## Task brief
Return an exact copy of the lines from the one holding "You are a computer-use agent." to the end of the data, including both the starting and final lines. Leave the pictures out.

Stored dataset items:
+---+
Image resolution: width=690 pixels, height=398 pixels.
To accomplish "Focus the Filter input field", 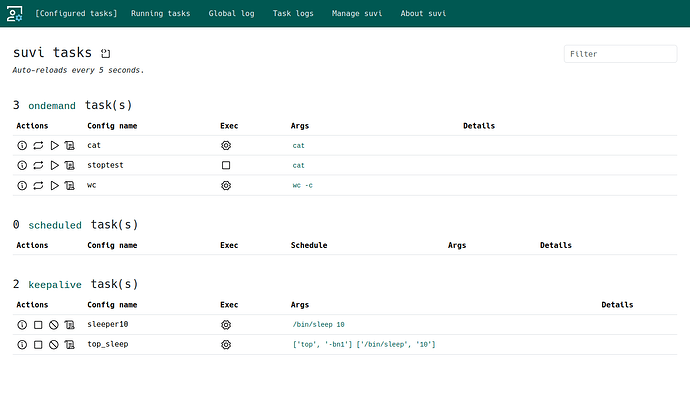I will pyautogui.click(x=620, y=54).
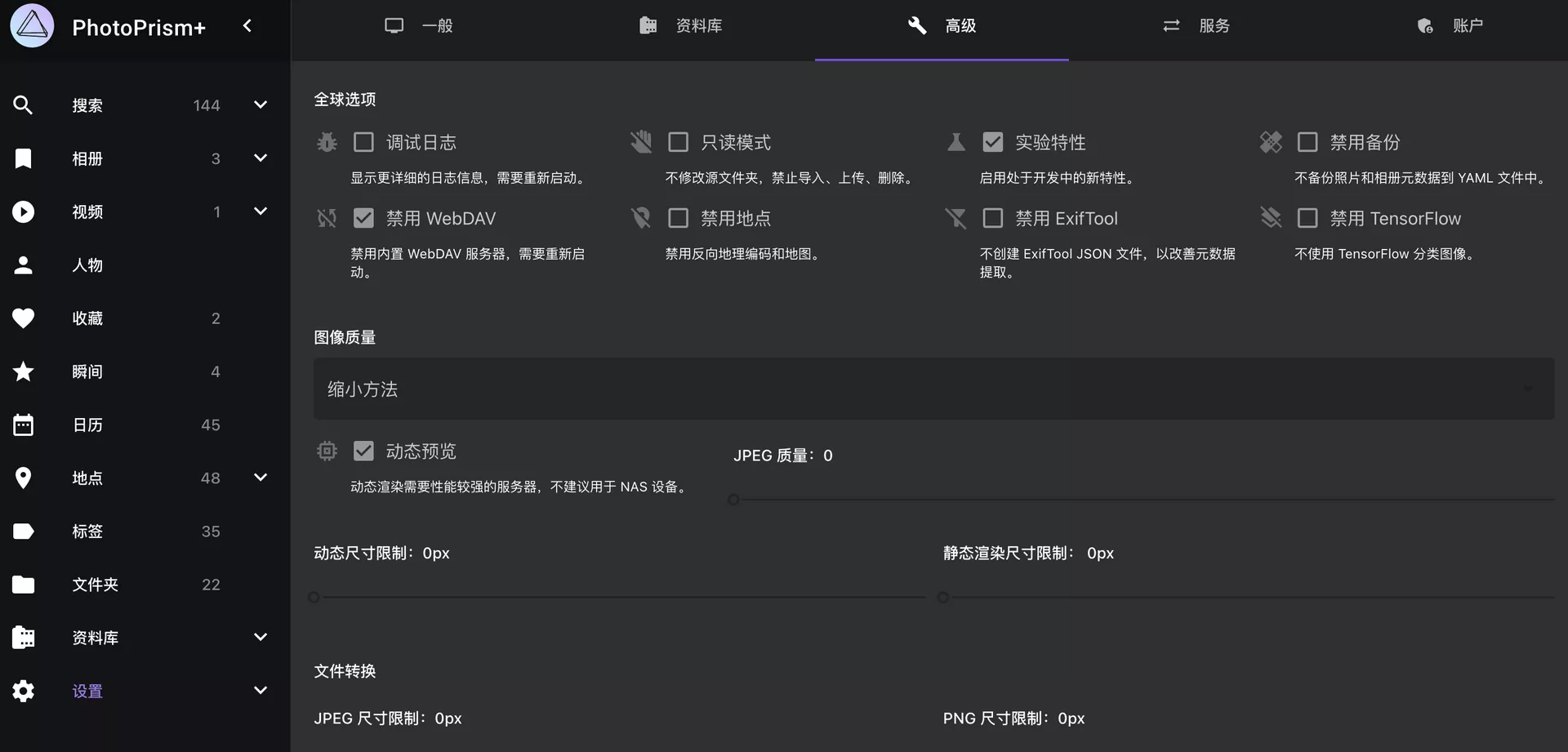Open the 文件夹 sidebar link
1568x752 pixels.
click(x=96, y=585)
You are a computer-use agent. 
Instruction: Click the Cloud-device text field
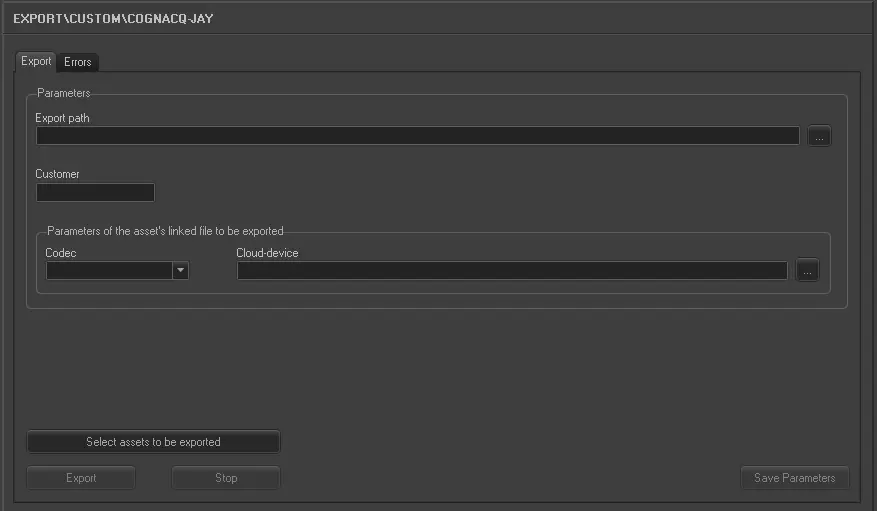511,270
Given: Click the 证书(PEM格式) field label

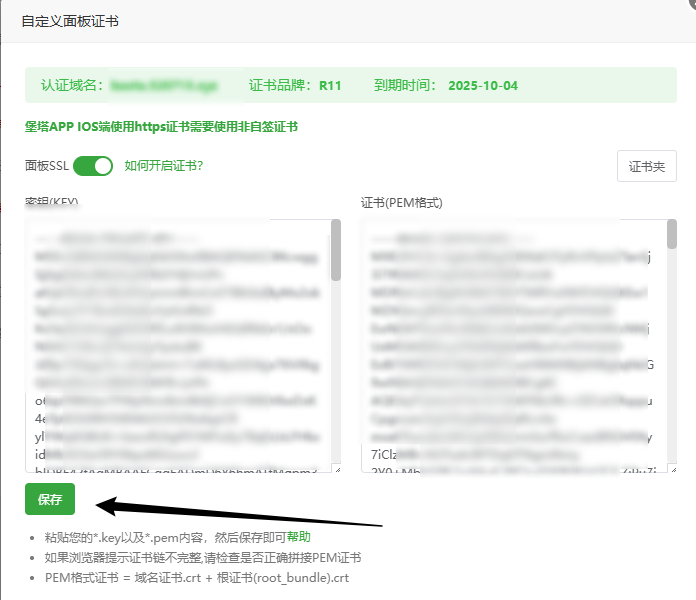Looking at the screenshot, I should tap(401, 202).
+---+
## Problem solution
You are a computer-use agent. 
Instruction: Click the Cloud-device text field
511,270
Given: Click the 证书(PEM格式) field label

Looking at the screenshot, I should tap(401, 202).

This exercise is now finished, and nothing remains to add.